[Material provided — start]
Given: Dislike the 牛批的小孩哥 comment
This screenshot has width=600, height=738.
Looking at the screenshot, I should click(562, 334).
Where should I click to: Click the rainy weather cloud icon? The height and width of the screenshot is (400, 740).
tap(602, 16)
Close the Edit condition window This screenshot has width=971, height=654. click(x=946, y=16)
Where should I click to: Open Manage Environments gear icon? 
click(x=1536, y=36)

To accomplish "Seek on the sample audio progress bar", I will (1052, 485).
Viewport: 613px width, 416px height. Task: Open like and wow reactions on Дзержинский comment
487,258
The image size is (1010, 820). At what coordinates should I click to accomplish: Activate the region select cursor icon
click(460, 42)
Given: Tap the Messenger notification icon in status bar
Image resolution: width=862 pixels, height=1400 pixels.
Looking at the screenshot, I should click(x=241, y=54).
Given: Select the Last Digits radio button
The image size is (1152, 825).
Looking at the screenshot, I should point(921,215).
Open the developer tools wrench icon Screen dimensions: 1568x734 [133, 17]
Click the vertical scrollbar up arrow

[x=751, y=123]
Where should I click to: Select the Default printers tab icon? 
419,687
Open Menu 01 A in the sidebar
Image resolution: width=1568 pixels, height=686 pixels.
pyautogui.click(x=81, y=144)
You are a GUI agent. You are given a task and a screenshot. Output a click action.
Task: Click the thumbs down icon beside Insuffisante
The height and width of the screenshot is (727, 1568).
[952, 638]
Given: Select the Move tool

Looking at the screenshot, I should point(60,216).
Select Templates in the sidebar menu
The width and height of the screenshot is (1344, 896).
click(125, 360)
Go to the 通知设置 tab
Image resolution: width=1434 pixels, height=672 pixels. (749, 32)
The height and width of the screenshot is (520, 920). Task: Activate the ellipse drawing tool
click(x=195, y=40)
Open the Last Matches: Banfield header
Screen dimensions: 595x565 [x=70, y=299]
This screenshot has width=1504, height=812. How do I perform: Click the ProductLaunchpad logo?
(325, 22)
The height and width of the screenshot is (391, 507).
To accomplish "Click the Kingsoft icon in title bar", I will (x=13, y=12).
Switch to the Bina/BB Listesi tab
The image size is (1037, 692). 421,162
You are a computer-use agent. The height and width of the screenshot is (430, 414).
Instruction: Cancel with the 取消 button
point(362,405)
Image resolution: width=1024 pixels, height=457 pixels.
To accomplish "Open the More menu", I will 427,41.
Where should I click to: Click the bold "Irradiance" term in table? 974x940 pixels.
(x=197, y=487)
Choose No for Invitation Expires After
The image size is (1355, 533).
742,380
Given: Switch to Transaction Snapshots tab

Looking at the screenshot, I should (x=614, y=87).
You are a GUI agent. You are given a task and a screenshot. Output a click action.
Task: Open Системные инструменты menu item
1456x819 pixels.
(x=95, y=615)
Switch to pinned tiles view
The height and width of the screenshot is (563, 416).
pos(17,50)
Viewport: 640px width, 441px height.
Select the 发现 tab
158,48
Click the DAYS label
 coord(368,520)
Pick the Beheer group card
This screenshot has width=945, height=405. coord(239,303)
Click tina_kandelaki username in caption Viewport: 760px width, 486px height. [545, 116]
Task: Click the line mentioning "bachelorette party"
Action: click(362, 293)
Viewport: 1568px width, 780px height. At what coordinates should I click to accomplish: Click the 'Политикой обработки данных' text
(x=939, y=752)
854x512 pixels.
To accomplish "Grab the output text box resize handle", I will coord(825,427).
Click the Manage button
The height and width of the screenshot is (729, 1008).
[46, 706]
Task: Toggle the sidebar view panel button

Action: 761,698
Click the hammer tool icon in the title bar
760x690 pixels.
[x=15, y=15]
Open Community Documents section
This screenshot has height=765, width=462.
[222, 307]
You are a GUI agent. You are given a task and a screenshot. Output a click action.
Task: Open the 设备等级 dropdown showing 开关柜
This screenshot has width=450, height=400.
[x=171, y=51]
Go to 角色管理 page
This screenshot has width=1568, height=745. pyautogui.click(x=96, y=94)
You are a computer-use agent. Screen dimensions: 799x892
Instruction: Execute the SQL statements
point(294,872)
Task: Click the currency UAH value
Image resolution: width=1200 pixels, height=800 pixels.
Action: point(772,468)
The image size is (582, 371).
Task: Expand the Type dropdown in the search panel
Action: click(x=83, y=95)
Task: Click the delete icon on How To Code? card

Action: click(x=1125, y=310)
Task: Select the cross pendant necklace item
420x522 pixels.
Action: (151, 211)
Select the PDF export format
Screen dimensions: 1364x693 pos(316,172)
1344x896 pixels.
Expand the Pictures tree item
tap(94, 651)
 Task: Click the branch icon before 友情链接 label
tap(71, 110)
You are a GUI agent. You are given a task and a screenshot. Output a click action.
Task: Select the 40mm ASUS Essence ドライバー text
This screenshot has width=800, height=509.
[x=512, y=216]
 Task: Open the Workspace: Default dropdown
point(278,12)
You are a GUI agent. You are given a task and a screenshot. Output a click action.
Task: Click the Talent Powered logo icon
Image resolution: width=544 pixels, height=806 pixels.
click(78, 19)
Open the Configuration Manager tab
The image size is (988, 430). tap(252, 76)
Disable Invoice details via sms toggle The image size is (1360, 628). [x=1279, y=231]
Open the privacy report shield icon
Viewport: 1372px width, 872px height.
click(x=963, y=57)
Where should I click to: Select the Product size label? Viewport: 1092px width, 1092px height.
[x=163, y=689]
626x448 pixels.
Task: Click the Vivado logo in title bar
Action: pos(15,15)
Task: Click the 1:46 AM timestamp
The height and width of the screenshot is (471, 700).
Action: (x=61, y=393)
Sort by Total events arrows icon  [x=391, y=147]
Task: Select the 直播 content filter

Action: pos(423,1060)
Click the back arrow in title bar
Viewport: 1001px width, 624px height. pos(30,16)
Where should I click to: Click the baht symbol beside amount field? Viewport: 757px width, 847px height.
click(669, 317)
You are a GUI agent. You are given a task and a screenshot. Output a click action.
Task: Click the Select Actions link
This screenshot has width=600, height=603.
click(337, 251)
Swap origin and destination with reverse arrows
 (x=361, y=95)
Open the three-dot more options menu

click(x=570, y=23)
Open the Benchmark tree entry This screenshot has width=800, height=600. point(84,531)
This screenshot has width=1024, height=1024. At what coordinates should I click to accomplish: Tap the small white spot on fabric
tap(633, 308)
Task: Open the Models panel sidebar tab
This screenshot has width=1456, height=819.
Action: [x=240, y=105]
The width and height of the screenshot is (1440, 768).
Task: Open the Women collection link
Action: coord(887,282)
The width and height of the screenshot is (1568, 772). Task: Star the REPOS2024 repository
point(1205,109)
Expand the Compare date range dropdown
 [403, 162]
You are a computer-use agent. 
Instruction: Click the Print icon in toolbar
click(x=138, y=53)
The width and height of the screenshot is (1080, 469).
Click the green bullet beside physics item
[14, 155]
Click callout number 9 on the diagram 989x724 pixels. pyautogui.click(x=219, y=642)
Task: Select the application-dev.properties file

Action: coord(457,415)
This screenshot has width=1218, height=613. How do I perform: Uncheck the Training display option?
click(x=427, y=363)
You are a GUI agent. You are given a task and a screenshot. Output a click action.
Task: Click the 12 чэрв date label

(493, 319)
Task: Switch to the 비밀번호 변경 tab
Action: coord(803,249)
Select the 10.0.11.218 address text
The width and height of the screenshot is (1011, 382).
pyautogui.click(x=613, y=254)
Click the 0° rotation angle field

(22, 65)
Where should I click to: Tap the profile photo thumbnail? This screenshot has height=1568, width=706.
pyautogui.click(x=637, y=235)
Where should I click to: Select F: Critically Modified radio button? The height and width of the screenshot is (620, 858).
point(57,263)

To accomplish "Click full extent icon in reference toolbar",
[Material provided — finish]
- [Required action] Filter the entries above down to the lines that contain "computer".

- [Written response]
You are a computer-use agent. The height and width of the screenshot is (430, 414).
You are a computer-use agent. Screen dimensions: 799x892
You are a computer-use agent. 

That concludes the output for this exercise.